快速Hadoop的分析(Cloudera的黑斑羚VS星火/鲨鱼VS阿帕奇钻) [英] Fast Hadoop Analytics (Cloudera Impala vs Spark/Shark vs Apache Drill)

查看:305
本文介绍了快速Hadoop的分析(Cloudera的黑斑羚VS星火/鲨鱼VS阿帕奇钻)的处理方法,对大家解决问题具有一定的参考价值,需要的朋友们下面随着小编来一起学习吧!

问题描述

我要对在HDFS中的数据做一些近实时的数据分析(OLAP样)。结果
我的研究表明,上述三个框架的类似Apache蜂巢报告显著的性能提升。有没有人有那些任何一个部分的实践经验?不仅涉及性能,而且对于稳定?

I want to do some "near real-time" data analysis (OLAP-like) on the data in a HDFS.
My research showed that the three mentioned frameworks report significant performance gains compared to Apache Hive. Does anyone have some practical experience with either one of those?

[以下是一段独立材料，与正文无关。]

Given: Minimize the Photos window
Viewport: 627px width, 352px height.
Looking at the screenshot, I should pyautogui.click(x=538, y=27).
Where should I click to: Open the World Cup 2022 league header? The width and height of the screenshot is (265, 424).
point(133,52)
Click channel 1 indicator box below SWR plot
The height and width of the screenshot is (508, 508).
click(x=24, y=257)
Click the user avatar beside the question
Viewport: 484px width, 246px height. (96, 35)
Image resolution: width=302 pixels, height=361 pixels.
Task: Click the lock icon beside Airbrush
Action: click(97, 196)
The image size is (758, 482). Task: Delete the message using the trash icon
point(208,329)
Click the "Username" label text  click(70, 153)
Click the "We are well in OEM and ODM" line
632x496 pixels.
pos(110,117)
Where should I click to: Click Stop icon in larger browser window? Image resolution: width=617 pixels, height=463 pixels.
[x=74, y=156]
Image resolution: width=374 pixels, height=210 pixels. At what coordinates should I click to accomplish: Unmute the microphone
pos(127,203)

Not only concerning performance, but also with respect of stability?

推荐答案

蜂房和黑斑羚或比较星火或钻有时听起来不合适我。背后开发蜂房,这些工具的目标是不同的。蜂房从未进行实时开发,在内存中处理,并基于马preduce。它是专为脱机批处理有点儿东西。最适合当你需要进行数据重操作,如连接上非常庞大的数据集长时间运行的工作。

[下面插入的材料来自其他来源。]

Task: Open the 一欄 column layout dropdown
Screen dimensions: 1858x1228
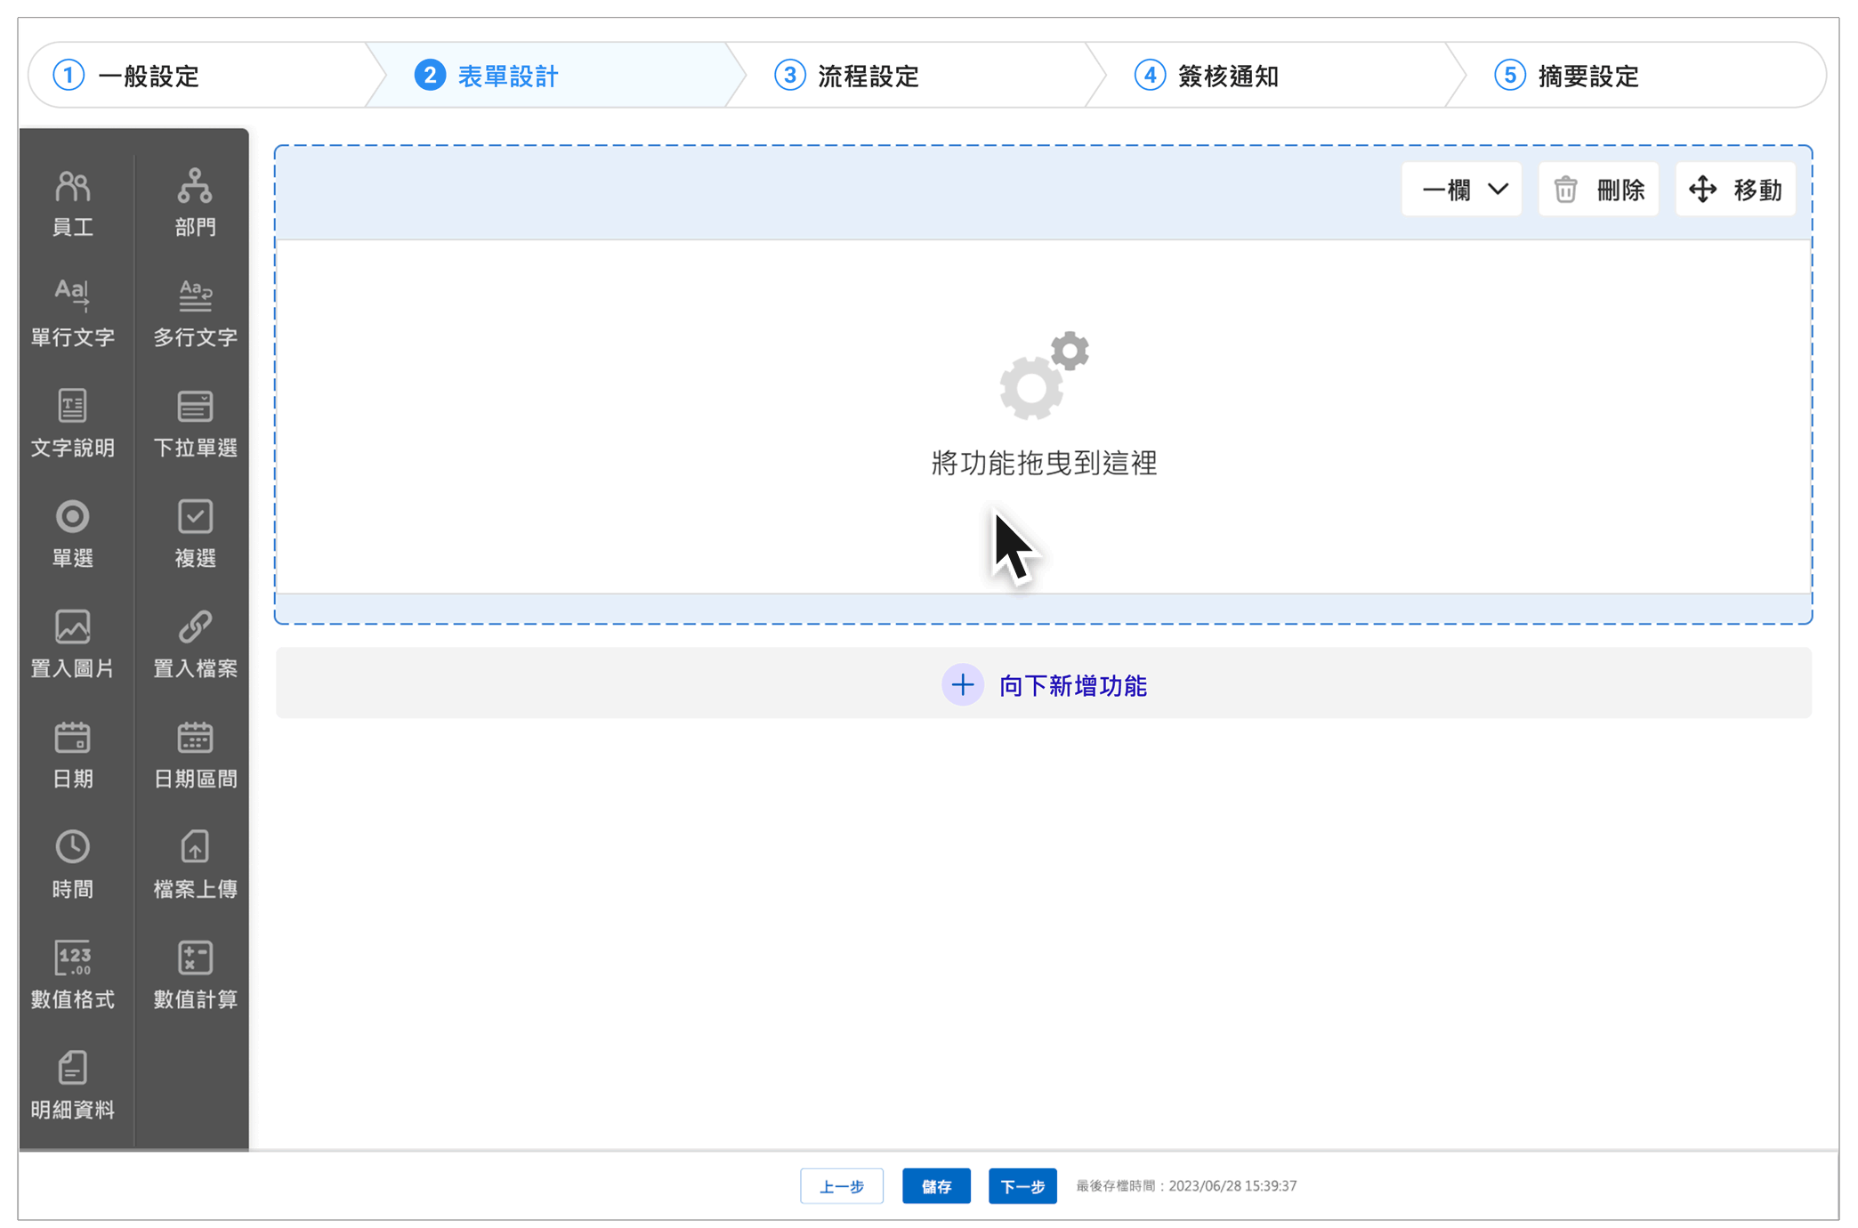Action: [1460, 189]
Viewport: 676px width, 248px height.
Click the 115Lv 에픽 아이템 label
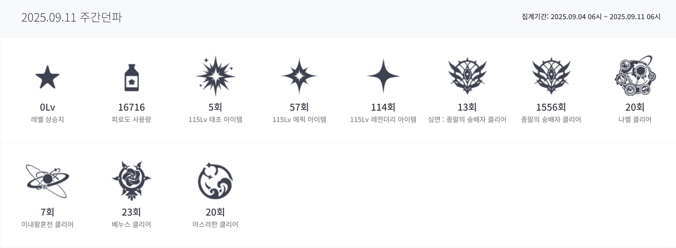[x=299, y=119]
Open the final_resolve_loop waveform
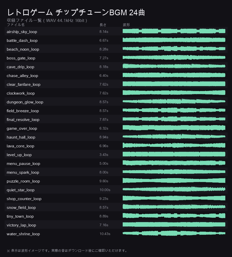 [x=174, y=119]
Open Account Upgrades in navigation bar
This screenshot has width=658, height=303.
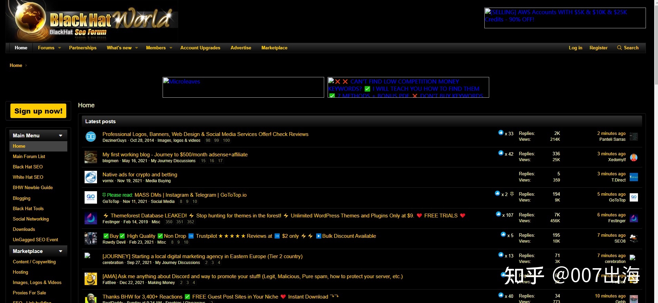pos(200,48)
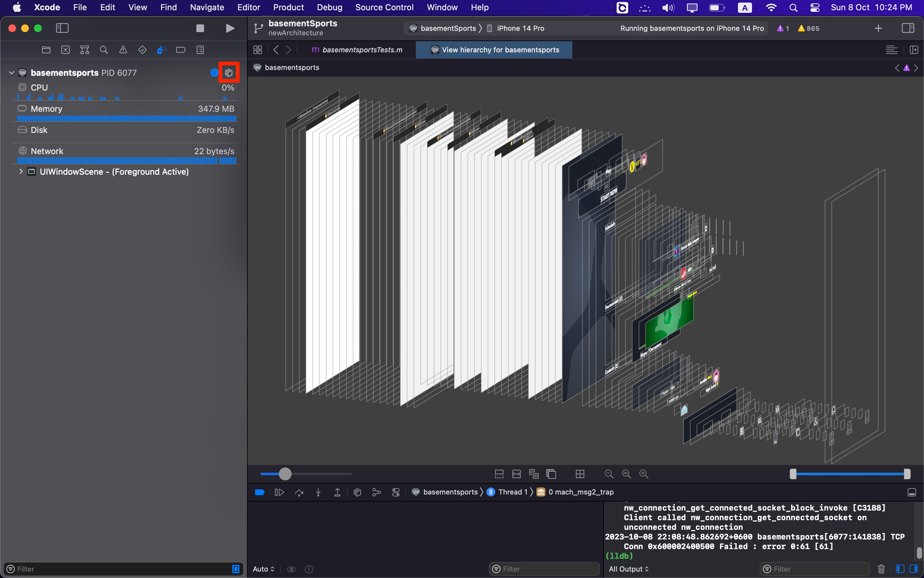This screenshot has width=924, height=578.
Task: Zoom in on the view hierarchy canvas
Action: pos(644,474)
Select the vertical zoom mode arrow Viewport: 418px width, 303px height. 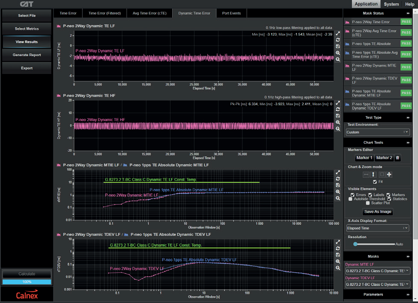373,174
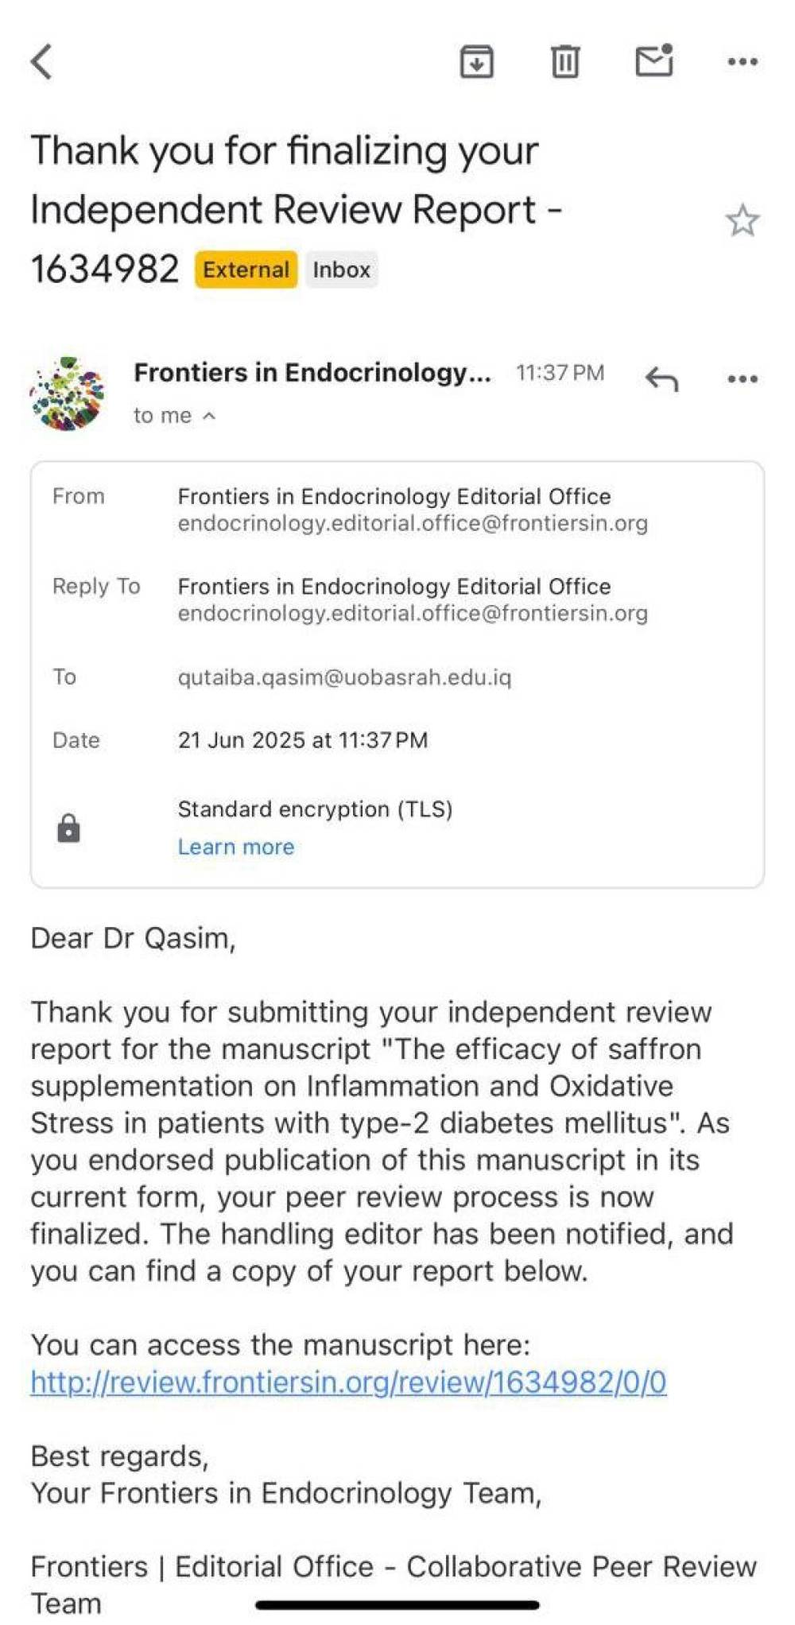Open the review.frontiersin.org manuscript link

(348, 1382)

Comparison between Hive and Impala or Spark or Drill sometimes sounds inappropriate to me. The goals behind developing Hive and these tools were different. Hive was never developed for real-time, in memory processing and is based on MapReduce. It was built for offline batch processing kinda stuff. Best suited when you need long running jobs performing data heavy operations like joins on very huge datasets.

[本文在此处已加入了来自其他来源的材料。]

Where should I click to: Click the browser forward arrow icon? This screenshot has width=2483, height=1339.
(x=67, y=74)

在另一方面,这些工具被开发保持实时性的初衷。去为他们当你需要查询也不是很庞大的数据,即可以适合到内存,实时性。我不是说你可以在你的BigData使用这些工具无法运行查询,但你如果你是在数据的PB运行实时查询中挑战极限,恕我直言。

On the other hand these tools were developed keeping the real-timeness in mind. Go for them when you need to query not very huge data, that can be fit into the memory, real-time. I'm not saying you can't run queries on your BigData using these tools, but you would be pushing the limits if you are running real-time queries on PBs of data, IMHO.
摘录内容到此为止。